Rachel’s Network will gather in Milwaukee in October to learn how we might address these serious challenges as funders and advocates. We are privileged to host some of the top advocates and scholars on water issues at this Fall Retreat. In advance of our Retreat, Rachel’s Network members shared their favorite books on water. Tell us about your own picks in the comments section below!
Blue Future: Protecting Water for People and the Planet Forever – Maude Barlow; Barlow, world-renowned water activist, draws on her extensive experience to show the way forward to a “water-secure and water-just world.” She argues that water must not become a commodity to be bought and sold on the open market.
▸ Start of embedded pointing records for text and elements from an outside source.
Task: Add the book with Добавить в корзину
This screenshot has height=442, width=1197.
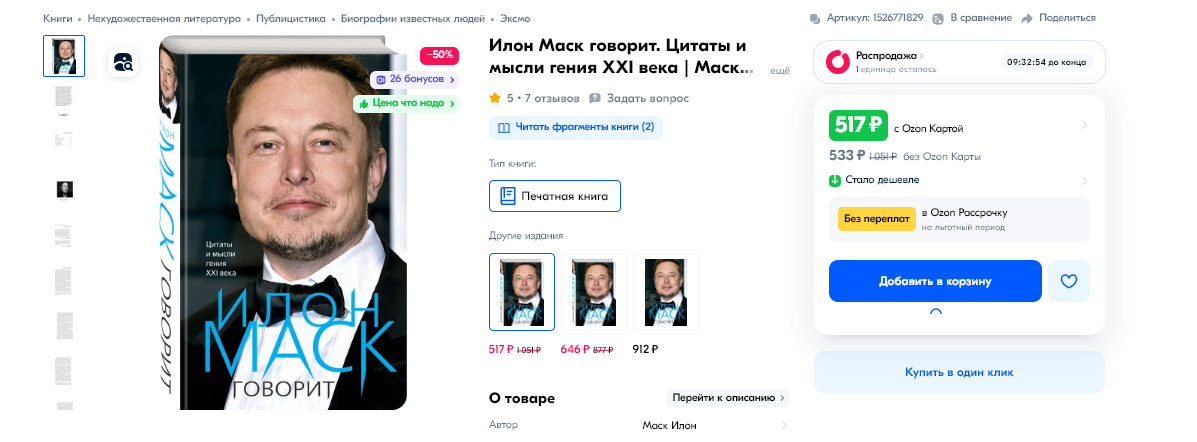Action: [x=935, y=281]
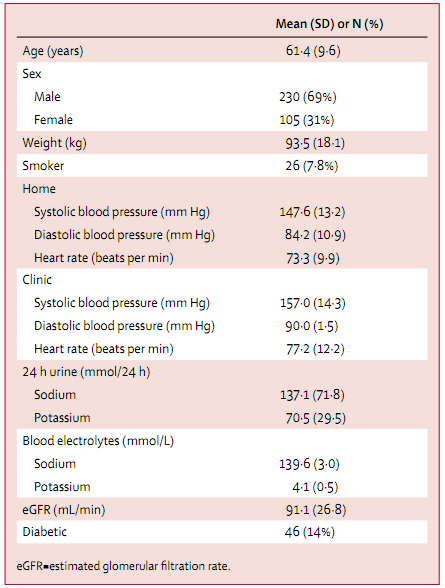Select the 24 h urine (mmol/24 h) heading
This screenshot has height=588, width=445.
[86, 372]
Focusing on solutions, she includes stories of struggle and resistance from marginalized communities, as well as government policies that work for both people and the planet.
Blue Mind – Wallace J. Nichols; Nichols combines cutting-edge neuroscience with compelling personal stories from top athletes, leading scientists, military veterans, and gifted artists to show how proximity to water can improve performance, increase calm, diminish anxiety, and increase professional success. (Recommended by Dane Nichols)
Bottled and Sold: The Story Behind our Obsession with Bottled Water – Peter Gleick; Bottled and Sold shows how water went from being a free natural resource to one of the most successful commercial products of the last one hundred years—and why we are poorer for it. (Recommended by Brigitte Kingsbury)
The Ripple Effect: The Fate of Fresh Water in 21st Century America – Alex Prud’homme; Fresh water will be the defining resource of the 21st Century. Experts call it “the next oil,” and predict water will be the focus of increased tension and great innovation in coming decades. In response, Prud’homme set out to discover how people across the U.S. and around the world are using and abusing water today – and how they are preparing for what the UN has deemed “the looming water crisis.” (Recommended by Ann Hunter-Welborn)
The Living Great Lakes: Searching for the Heart of the Inland Seas – Jerry Dennis; This is the most complete book ever written about the history, nature, and science of these remarkable lakes at the heart of North America. From the geological forces that formed them to the industrial atrocities that nearly destroyed them, to the greatest environmental success stories of our time, the lakes are portrayed in all their complexity. (Recommended by Marianne Gabel)
Blue Revolution: Unmaking America’s Water Crisis – Cynthia Barnett; Blue Revolution exposes the truth about the water crisis—driven not as much by lawn sprinklers as by a tradition that has encouraged everyone, from homeowners to farmers to utilities, to tap more and more. But the book also offers much reason for hope. Award-winning journalist Cynthia Barnett argues that the best solution is also the simplest and least expensive: a water ethic for America.
And another water classic, “The Cadillac Desert” to see how water history in the western US evolved
And “Unquenchable” and “Water Follies” both by Robert Glennon.